→ **HOW TO COMPLETE THIS TASK**:
Set the listing down again, exactly as it stands below.

(EXERCISE MATERIALS)

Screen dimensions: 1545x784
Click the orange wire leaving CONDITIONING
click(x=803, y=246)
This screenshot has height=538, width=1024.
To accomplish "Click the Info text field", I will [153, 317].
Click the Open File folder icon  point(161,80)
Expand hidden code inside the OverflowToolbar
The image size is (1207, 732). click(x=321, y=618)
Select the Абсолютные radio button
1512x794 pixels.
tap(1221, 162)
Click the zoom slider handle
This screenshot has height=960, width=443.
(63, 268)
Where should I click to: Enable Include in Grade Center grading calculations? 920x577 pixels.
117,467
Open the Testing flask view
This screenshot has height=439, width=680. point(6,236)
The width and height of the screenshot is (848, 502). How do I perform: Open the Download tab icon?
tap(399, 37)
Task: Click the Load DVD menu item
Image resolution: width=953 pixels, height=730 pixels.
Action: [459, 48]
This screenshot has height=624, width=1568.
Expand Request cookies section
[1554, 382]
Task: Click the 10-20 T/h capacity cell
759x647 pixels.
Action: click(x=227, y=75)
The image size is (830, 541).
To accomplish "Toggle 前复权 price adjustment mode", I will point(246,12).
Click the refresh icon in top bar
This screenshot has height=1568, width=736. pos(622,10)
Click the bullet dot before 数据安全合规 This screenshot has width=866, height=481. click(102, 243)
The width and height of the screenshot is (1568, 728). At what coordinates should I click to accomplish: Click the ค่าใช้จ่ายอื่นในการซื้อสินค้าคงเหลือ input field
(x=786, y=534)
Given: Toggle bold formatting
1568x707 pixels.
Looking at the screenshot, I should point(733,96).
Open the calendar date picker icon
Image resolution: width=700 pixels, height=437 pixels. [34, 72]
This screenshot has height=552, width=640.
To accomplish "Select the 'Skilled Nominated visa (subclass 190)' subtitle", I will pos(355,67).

(End EXERCISE MATERIALS)

→ **FINAL ANSWER**:
Screen dimensions: 1545x784
Click the orange wire leaving CONDITIONING
click(x=803, y=246)
This screenshot has height=538, width=1024.
To accomplish "Click the Info text field", I will [153, 317].
Click the Open File folder icon  point(161,80)
Expand hidden code inside the OverflowToolbar
The image size is (1207, 732). click(x=321, y=618)
Select the Абсолютные radio button
1512x794 pixels.
tap(1221, 162)
Click the zoom slider handle
This screenshot has height=960, width=443.
(63, 268)
Where should I click to: Enable Include in Grade Center grading calculations? 920x577 pixels.
117,467
Open the Testing flask view
This screenshot has height=439, width=680. point(6,236)
The width and height of the screenshot is (848, 502). How do I perform: Open the Download tab icon?
tap(399, 37)
Task: Click the Load DVD menu item
Image resolution: width=953 pixels, height=730 pixels.
Action: [459, 48]
This screenshot has height=624, width=1568.
Expand Request cookies section
[1554, 382]
Task: Click the 10-20 T/h capacity cell
759x647 pixels.
Action: click(x=227, y=75)
The image size is (830, 541).
To accomplish "Toggle 前复权 price adjustment mode", I will point(246,12).
Click the refresh icon in top bar
This screenshot has height=1568, width=736. pos(622,10)
Click the bullet dot before 数据安全合规 This screenshot has width=866, height=481. click(102, 243)
The width and height of the screenshot is (1568, 728). At what coordinates should I click to accomplish: Click the ค่าใช้จ่ายอื่นในการซื้อสินค้าคงเหลือ input field
(x=786, y=534)
Given: Toggle bold formatting
1568x707 pixels.
Looking at the screenshot, I should point(733,96).
Open the calendar date picker icon
Image resolution: width=700 pixels, height=437 pixels. [34, 72]
This screenshot has height=552, width=640.
To accomplish "Select the 'Skilled Nominated visa (subclass 190)' subtitle", I will pos(355,67).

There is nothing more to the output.